**Items**
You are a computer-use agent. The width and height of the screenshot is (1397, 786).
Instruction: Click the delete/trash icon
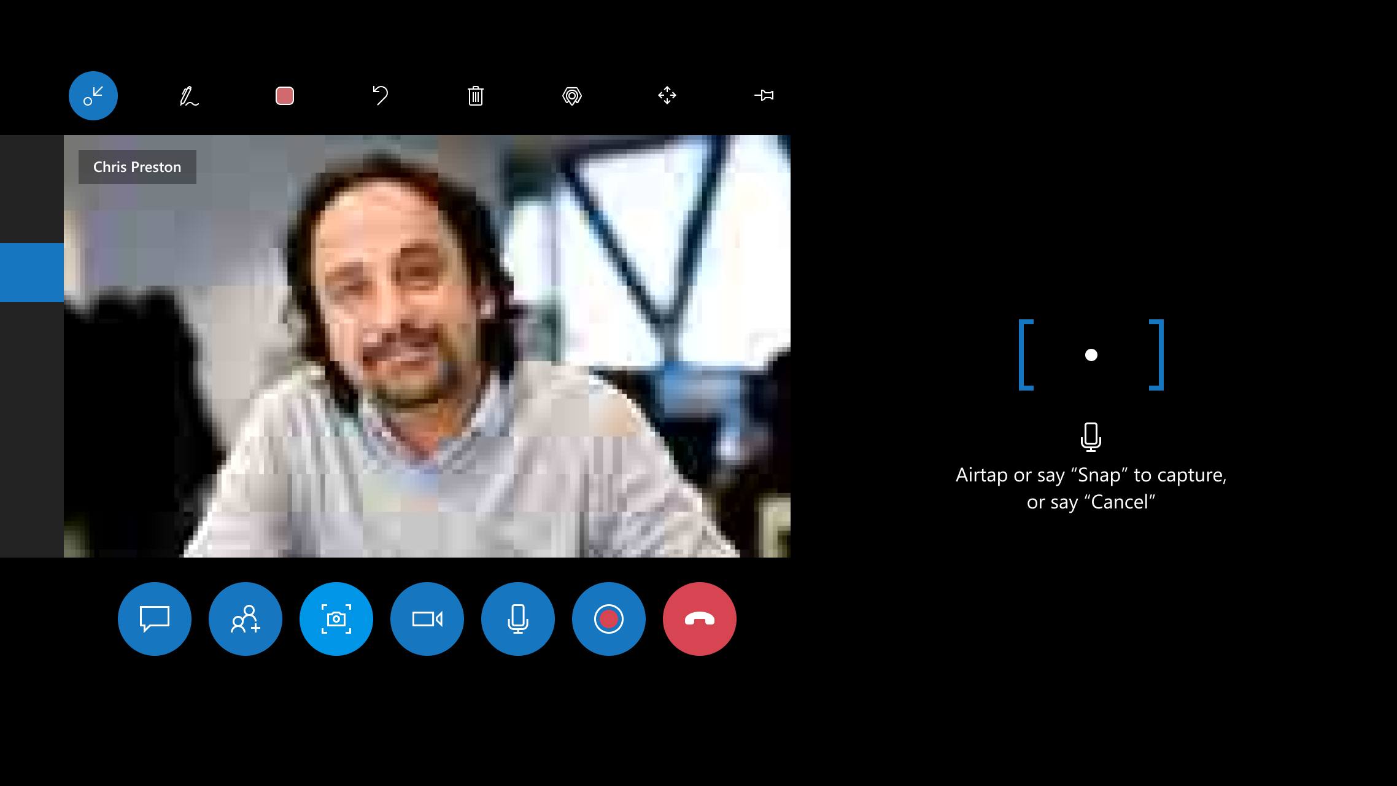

* * *

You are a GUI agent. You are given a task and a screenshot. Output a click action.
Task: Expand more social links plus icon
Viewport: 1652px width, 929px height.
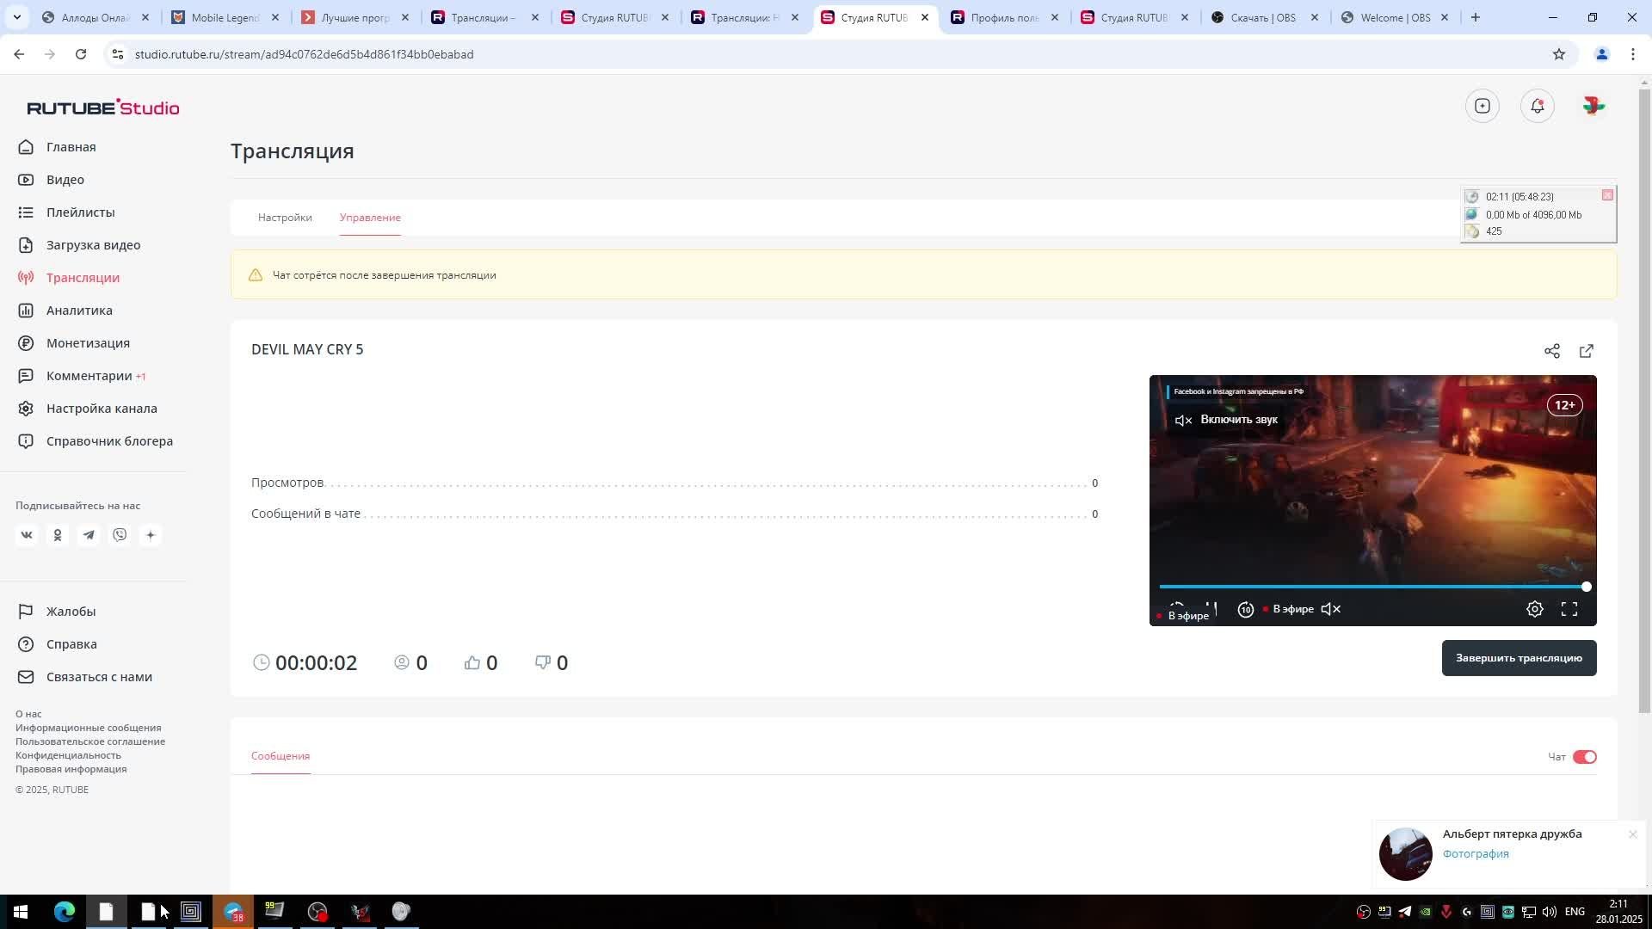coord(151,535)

**Goal**
Return the data lines word for word, starting at the line that contains "You are a computer-use" and ending after the line that contains "Instruction: Click the delete/trash icon".

**Full output**
You are a computer-use agent. The width and height of the screenshot is (1397, 786).
Instruction: Click the delete/trash icon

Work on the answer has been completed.